GIVEN REQUEST:
Count the lines in the material below that contain the string "icon", treating uppercase and lowercase as different. Reply with the number alone.
-- start of PROVIDED MATERIAL --
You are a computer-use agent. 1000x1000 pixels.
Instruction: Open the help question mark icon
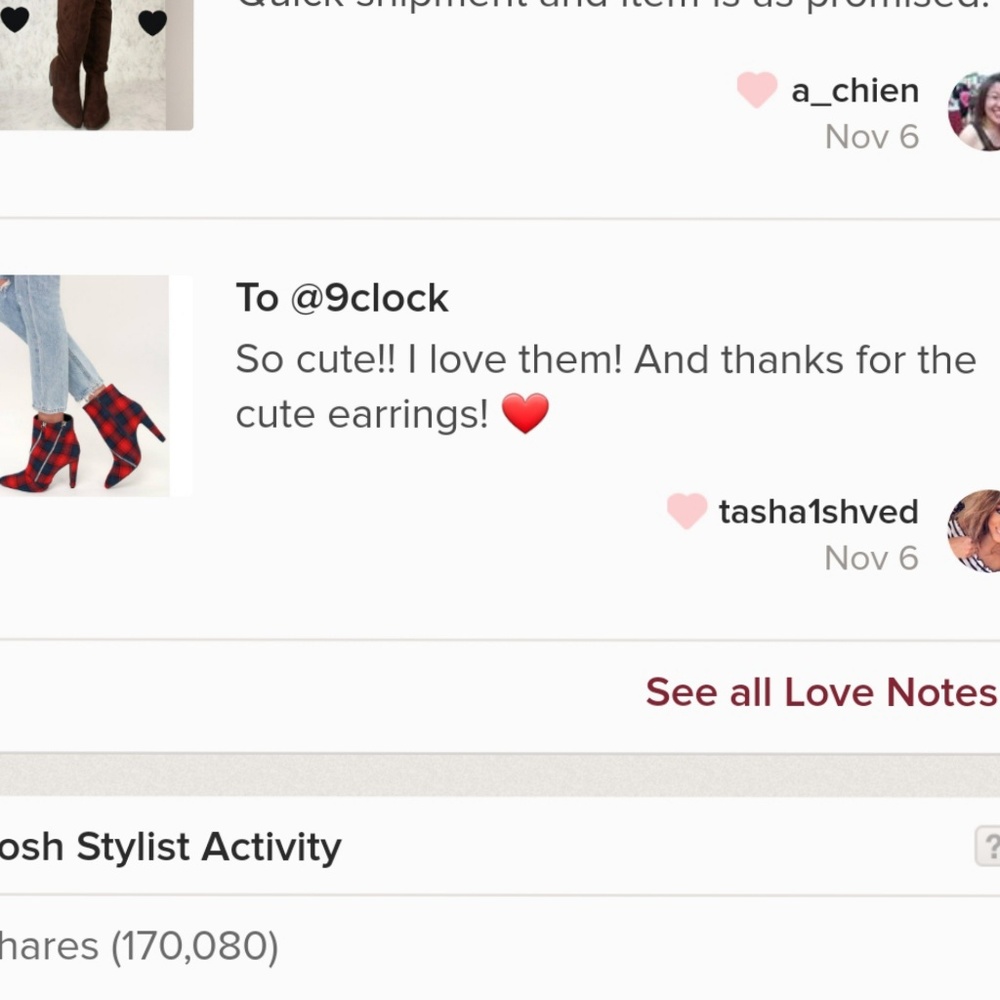pyautogui.click(x=988, y=847)
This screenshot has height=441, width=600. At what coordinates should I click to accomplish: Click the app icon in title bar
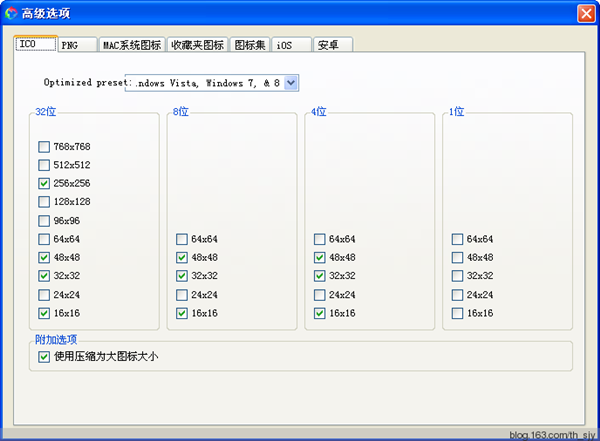(x=12, y=13)
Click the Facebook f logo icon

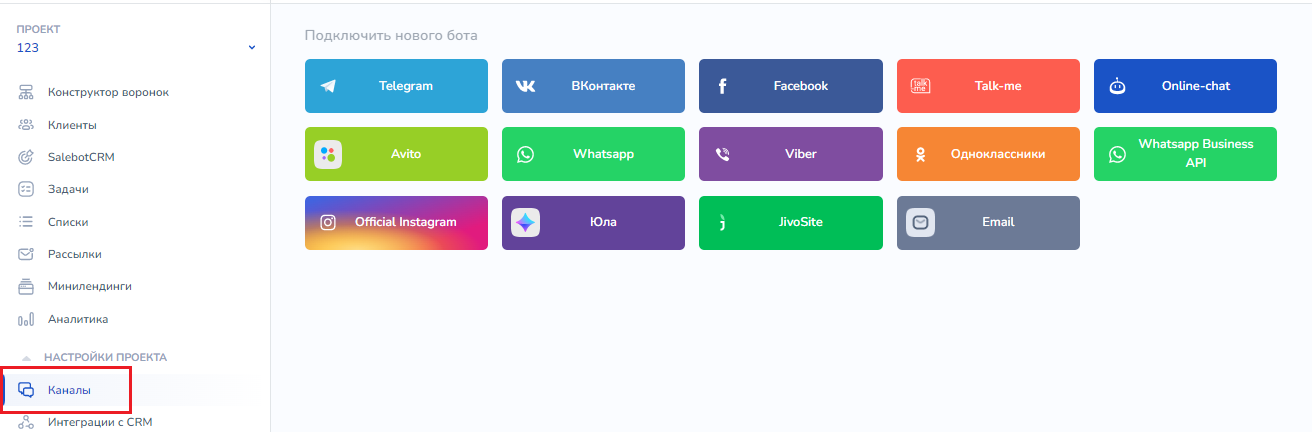tap(723, 86)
-- end of PROVIDED MATERIAL --
EXERCISE OUTPUT:
3